When the autopilot reboots unexpectedly or disarms mid-air, the Watchdog and Fault logs are the first place to look. These logs capture the "Black Box" data at the moment of failure.

  • Watchdog (WDOG): The CPU locked up, and the independent hardware timer reset it.
  • Fault (ERR): A software subsystem reported a critical failure.

Theory & Concepts

1. The Watchdog Timer

The STM32 has an independent hardware timer that counts down. The main loop must "pet" (reset) this timer every loop. If the CPU freezes (infinite loop, DMA lockup), the timer expires and forces a hard reset.

  • Log: WDOG.
  • Data: Captures the Program Counter (PC) and Stack Pointer (SP) at the moment of death.

2. The HardFault Handler

If code tries to access invalid memory (Null Pointer, Stack Overflow), the CPU triggers a HardFault.

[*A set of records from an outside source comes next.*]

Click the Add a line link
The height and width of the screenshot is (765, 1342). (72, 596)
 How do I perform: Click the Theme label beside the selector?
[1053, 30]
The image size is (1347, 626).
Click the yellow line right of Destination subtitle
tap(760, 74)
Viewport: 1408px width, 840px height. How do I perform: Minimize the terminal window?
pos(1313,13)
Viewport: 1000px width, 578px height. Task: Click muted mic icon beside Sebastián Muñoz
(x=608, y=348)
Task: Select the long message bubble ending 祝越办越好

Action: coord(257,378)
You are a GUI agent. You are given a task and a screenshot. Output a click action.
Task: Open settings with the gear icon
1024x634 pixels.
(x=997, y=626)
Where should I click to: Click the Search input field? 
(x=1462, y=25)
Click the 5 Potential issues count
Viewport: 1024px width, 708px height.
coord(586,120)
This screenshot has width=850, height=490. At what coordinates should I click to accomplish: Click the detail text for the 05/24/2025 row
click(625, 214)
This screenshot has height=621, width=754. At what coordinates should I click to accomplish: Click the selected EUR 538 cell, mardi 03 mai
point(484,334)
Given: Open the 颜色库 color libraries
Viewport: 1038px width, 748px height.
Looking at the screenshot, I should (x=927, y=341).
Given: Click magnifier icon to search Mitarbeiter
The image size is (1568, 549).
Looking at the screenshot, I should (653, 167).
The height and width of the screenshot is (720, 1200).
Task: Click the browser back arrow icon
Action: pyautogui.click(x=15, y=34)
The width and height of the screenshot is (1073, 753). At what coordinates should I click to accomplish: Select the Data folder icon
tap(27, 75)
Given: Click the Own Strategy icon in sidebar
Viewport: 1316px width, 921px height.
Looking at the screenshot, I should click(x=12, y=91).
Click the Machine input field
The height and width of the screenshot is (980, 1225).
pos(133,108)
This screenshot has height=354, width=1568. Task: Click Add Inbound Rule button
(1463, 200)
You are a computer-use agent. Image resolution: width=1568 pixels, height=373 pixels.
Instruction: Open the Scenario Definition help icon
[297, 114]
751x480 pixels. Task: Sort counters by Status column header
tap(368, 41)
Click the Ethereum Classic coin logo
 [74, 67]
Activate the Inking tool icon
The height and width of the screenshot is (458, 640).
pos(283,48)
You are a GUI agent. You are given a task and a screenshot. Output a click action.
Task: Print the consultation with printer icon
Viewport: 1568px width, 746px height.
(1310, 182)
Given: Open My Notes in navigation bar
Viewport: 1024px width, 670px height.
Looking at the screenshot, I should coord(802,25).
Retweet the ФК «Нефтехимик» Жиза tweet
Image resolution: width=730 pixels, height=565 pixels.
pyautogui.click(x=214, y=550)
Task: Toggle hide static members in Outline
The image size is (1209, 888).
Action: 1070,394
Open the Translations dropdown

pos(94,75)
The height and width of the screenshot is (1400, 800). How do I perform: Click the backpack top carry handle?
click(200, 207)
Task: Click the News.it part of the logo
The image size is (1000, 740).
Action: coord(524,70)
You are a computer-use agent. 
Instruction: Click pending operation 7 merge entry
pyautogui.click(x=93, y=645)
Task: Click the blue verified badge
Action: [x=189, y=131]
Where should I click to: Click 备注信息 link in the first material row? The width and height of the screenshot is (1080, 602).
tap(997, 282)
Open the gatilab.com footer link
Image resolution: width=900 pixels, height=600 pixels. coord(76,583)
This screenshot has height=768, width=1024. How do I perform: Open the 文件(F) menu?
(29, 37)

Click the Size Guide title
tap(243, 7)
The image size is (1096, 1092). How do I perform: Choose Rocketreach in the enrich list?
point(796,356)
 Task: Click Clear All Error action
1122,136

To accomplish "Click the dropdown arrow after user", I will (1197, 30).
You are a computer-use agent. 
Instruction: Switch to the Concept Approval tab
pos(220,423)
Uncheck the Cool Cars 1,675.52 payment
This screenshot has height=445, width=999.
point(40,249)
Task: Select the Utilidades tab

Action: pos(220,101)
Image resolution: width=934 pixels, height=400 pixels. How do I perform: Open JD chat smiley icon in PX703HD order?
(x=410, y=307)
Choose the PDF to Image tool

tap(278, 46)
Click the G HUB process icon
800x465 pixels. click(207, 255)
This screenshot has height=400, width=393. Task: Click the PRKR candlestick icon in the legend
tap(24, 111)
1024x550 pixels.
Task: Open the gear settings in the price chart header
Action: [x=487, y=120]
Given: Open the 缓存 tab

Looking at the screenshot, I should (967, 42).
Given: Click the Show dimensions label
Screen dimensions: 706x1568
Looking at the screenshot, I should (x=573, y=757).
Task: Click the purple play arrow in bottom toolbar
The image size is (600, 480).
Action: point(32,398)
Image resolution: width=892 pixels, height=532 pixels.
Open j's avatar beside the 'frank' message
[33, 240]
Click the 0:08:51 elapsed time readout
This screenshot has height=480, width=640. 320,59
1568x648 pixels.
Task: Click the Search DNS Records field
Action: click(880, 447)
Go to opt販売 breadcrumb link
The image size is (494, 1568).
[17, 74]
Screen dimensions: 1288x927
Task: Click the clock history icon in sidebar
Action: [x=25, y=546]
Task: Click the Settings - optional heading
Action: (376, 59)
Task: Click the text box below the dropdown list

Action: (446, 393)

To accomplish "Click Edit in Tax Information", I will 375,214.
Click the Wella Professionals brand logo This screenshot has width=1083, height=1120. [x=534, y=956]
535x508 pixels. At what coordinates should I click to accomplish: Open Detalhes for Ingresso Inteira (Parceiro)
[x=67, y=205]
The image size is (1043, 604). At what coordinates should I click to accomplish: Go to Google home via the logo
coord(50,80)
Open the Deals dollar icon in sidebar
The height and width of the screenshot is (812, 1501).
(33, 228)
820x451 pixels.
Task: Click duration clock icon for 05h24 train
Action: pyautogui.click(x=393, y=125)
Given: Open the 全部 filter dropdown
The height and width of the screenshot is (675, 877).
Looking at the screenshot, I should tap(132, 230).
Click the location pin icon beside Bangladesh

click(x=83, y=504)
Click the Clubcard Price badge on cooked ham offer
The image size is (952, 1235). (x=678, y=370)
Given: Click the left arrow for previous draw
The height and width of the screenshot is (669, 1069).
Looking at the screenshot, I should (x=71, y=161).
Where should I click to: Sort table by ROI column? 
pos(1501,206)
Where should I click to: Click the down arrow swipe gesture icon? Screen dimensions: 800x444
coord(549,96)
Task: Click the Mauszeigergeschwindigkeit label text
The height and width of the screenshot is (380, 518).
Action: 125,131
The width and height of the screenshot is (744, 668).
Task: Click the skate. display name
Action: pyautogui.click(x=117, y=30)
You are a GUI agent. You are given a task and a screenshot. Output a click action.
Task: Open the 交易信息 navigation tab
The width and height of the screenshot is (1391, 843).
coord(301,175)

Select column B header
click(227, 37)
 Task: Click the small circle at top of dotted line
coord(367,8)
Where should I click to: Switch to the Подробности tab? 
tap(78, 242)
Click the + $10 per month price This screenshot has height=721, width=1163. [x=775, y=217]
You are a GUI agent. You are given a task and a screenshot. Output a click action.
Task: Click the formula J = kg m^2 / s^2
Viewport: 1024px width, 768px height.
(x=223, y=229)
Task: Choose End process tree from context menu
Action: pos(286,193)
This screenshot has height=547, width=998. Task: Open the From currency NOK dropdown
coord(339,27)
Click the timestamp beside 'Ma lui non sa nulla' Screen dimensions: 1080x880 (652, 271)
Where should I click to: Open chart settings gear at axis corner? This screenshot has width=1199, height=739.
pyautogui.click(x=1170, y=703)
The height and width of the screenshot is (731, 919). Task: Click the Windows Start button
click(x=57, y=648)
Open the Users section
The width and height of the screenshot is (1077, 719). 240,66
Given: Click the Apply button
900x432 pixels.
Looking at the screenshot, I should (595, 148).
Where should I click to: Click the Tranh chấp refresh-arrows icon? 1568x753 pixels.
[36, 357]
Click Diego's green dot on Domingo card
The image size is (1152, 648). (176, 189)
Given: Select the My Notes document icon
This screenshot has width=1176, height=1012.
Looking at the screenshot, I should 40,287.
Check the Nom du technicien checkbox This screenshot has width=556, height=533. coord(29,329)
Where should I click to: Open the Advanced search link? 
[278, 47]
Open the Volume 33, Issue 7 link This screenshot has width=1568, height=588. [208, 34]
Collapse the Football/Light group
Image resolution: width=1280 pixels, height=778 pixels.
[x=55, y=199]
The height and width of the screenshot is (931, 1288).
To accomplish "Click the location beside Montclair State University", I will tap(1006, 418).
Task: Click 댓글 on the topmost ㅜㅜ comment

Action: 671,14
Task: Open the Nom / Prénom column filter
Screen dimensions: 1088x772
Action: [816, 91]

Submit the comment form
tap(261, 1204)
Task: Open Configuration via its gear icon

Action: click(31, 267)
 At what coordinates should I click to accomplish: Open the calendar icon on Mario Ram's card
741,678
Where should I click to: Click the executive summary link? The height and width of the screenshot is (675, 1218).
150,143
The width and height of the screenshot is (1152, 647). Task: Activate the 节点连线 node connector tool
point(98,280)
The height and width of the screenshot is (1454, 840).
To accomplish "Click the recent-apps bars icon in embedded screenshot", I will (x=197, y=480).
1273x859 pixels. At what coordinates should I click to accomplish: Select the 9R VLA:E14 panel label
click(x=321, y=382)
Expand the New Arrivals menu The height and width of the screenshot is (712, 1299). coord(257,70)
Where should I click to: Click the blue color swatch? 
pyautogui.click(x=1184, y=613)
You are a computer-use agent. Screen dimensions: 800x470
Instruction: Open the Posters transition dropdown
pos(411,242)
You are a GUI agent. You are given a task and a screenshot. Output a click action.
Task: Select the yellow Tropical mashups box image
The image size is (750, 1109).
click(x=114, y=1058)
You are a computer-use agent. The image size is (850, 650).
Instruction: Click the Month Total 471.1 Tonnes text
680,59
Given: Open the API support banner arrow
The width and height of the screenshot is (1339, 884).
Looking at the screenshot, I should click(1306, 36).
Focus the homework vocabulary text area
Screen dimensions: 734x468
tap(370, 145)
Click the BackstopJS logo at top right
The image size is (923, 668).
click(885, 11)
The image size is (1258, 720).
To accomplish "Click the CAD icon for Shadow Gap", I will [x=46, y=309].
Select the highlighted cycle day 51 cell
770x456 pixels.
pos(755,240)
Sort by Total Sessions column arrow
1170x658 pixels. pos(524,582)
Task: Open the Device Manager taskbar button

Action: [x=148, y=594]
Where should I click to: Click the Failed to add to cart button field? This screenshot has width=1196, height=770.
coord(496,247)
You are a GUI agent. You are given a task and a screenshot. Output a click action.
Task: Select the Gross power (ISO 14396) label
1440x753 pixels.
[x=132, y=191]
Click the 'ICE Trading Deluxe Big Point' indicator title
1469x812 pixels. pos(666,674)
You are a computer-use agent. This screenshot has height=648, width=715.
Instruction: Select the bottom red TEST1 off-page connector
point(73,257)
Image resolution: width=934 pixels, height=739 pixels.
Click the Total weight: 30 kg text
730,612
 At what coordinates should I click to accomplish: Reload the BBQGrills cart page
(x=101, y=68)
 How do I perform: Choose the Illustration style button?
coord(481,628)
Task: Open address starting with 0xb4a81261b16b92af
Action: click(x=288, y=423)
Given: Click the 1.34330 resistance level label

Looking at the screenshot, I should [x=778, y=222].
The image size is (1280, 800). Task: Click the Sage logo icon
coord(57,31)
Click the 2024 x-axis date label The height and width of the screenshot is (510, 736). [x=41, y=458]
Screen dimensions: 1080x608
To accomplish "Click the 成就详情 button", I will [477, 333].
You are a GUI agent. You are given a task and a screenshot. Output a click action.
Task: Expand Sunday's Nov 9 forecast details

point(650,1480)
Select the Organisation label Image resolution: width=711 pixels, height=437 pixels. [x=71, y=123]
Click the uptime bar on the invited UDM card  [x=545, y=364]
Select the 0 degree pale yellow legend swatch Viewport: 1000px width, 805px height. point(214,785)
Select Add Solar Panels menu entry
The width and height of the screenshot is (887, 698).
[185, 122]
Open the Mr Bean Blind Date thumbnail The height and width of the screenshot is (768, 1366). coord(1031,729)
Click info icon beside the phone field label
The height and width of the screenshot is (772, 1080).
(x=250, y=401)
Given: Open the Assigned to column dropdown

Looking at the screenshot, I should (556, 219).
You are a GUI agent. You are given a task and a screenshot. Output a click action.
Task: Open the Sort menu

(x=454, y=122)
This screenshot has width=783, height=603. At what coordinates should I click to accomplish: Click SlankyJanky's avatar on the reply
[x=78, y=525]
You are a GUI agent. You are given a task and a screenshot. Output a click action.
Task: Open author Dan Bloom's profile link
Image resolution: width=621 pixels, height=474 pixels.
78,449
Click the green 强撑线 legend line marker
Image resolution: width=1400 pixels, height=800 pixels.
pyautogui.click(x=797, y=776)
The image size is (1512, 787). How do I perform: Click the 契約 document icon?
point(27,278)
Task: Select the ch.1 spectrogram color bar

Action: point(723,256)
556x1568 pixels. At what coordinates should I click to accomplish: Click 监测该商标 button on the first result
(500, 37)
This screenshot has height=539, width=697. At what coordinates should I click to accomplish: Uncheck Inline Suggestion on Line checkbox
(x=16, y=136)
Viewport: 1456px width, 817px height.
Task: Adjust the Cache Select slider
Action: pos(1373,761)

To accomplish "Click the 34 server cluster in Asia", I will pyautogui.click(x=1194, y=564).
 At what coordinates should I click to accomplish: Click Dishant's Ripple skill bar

ArduPilot catches this, saves the register state to a special area of RAM (no-init), reboots, and then writes it to the log on the next boot.

Codebase Investigation

1. Watchdog Logging

Located in libraries/AP_Logger/AP_Logger.cpp.

  • On boot, AP_Logger checks if a watchdog reset occurred (hal.util->was_watchdog_armed()).
  • If yes, it writes a WDOG message containing the fault registers.

2. Error Subsystems: Log_Write_Error

Located in ArduCopter/Log.cpp (and other vehicles).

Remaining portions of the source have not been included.